A/B Test Significance Calculator
Compare conversion rates across variants. Pick a baseline (usually Control A), and we’ll compute p-value, confidence, lift, and a significance call for each variant vs the baseline using a two-proportion z-test. Supports A/B/n (multiple variants) — each variant is compared to your chosen baseline.
Background
Each comparison is a standard two-proportion z-test (baseline vs one variant). For true A/B/n experiments, be careful with repeated comparisons (multiple testing) and stopping rules. This tool is ideal for fast checks and clear reporting.
How to use this calculator
- Enter visitors and conversions for each variant.
- Pick a baseline (usually the control) and select confidence + hypothesis.
- Click Calculate to see results for every variant vs the baseline.
What this calculator computes
- Rates: p = conversions / visitors for each variant
- Lift vs baseline: absolute and relative lift for each variant
- z-test: pooled standard error, z-stat, and p-value per comparison
- Confidence interval: for the difference (variant − baseline) using an unpooled SE
Statistical vs Practical Significance
A result can be statistically significant but still not be practically meaningful.
- Statistical significance means the difference is unlikely due to chance at your chosen confidence level.
- Practical significance asks whether the lift is large enough to matter for your product or business goals.
- Always review effect size, confidence intervals, and guardrail metrics — not just the p-value — before shipping.

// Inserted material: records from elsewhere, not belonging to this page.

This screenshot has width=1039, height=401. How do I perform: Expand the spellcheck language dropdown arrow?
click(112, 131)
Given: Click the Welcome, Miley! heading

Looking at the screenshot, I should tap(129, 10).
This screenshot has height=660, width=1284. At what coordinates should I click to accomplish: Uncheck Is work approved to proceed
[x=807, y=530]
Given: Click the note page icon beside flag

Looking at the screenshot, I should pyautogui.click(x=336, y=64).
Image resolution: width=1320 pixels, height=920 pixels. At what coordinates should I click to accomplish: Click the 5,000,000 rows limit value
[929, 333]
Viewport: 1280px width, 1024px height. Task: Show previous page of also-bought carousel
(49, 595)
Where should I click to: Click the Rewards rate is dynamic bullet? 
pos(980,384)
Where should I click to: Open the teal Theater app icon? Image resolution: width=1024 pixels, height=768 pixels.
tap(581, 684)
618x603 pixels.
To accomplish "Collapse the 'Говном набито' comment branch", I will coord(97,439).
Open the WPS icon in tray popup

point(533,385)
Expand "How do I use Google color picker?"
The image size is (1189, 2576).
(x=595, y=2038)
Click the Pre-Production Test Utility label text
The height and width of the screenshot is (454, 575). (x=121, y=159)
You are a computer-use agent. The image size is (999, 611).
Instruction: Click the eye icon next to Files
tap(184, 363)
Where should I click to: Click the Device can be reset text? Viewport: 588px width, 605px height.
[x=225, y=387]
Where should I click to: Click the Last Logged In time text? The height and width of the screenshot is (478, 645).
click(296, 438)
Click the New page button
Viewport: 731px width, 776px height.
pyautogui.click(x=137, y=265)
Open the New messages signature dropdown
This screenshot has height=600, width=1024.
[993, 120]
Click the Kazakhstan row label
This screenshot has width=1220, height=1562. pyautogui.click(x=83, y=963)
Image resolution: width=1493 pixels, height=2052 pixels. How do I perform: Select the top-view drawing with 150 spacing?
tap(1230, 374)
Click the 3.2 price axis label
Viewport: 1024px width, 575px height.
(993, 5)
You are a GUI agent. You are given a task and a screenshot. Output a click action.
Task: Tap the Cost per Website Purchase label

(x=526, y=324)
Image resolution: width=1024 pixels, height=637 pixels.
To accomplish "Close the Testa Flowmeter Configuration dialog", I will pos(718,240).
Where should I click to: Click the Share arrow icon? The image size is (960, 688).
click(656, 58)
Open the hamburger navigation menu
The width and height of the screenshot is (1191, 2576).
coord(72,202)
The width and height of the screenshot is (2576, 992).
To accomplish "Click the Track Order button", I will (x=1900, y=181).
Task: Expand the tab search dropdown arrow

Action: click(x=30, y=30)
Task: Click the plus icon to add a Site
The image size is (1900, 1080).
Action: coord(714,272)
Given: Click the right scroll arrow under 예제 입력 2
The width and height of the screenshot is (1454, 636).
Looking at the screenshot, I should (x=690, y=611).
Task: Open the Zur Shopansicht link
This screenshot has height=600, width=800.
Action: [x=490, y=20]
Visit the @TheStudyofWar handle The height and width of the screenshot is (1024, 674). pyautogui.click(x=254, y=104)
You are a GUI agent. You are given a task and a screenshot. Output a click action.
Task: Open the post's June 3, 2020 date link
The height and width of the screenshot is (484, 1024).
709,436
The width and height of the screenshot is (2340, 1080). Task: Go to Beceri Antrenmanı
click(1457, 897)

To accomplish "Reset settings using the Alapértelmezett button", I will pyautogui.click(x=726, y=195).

Tip: A tiny lift can be “significant” with huge samples, while a meaningful lift may be inconclusive with small samples.
Formula & Equation Used
Rates: p = x / n
Pooled rate: p̂ = (x0 + x1) / (n0 + n1)
SE (pooled): SE = √(p̂(1−p̂)(1/n0 + 1/n1))
z-stat: z = (p1 − p0) / SE
CI for Δ: Δ ± z* · √(p0(1−p0)/n0 + p1(1−p1)/n1)
Example Problems & Step-by-Step Solutions
Example 1 — Classic A/B test (two-sided, 95%)
Variant A is the baseline. You observe 420 conversions out of 10,000 visitors for A and 510 out of 10,000 for B. Is B statistically different from A?
- Compute rates: pA = 420 / 10000 = 0.042, pB = 510 / 10000 = 0.051.
- Absolute lift: Δ = pB − pA = 0.009 (+0.90 pp).
- Pooled rate: p̂ = (420 + 510) / (10000 + 10000) = 0.0465.
- Pooled SE: SE = √(p̂(1−p̂)(1/nA + 1/nB)) ≈ 0.00298.
- z-statistic: z = Δ / SE ≈ 3.02.
- Answer: p-value < 0.05 ⇒ statistically significant. Variant B outperforms A.
Example 2 — One-sided “B > A” decision rule
You pre-decided to ship only if B beats A. A has 1,500 / 25,000 conversions, B has 1,605 / 25,000. Is B significantly better at 95% confidence?
- Rates: pA = 0.060, pB = 0.0642.
- Lift: Δ = 0.0042 (+0.42 pp).
- Pooled rate: p̂ = (1500 + 1605) / 50000 = 0.0621.
- Pooled SE: SE ≈ 0.00216.
- z-statistic: z ≈ 1.94.
- Answer: One-sided p-value < 0.05 ⇒ B is significantly better than A.
Example 3 — Baseline wins (variant is worse)
Baseline A has 1,000 / 20,000 conversions. Variant B has 860 / 20,000. Did the variant hurt performance?
- Rates: pA = 0.050, pB = 0.043.
- Lift: Δ = −0.007 (−0.70 pp).
- Pooled rate: p̂ = (1000 + 860) / 40000 = 0.0465.
- Pooled SE: SE ≈ 0.00211.
- z-statistic: z ≈ −3.32.
- Answer: p-value < 0.05 and Δ < 0 ⇒ variant B is significantly worse. Baseline A is the winner.
Frequently Asked Questions
Q: What does “statistically significant” mean?
It means the observed difference is unlikely under the “no difference” assumption at your chosen α.
Q: A/B/n — is it OK to compare many variants?
You can, but multiple comparisons increase false positives. Treat this as a fast check, and consider a multiple-testing correction for final decisions.
Q: Two-sided or one-sided?
Use two-sided unless your decision rule was set in advance (e.g., only ship if the variant beats the baseline).
Q: Does statistical significance guarantee the variant is better?
No. Significance indicates confidence in a difference, not whether the impact is large enough to matter. Consider lift, confidence intervals, and guardrails.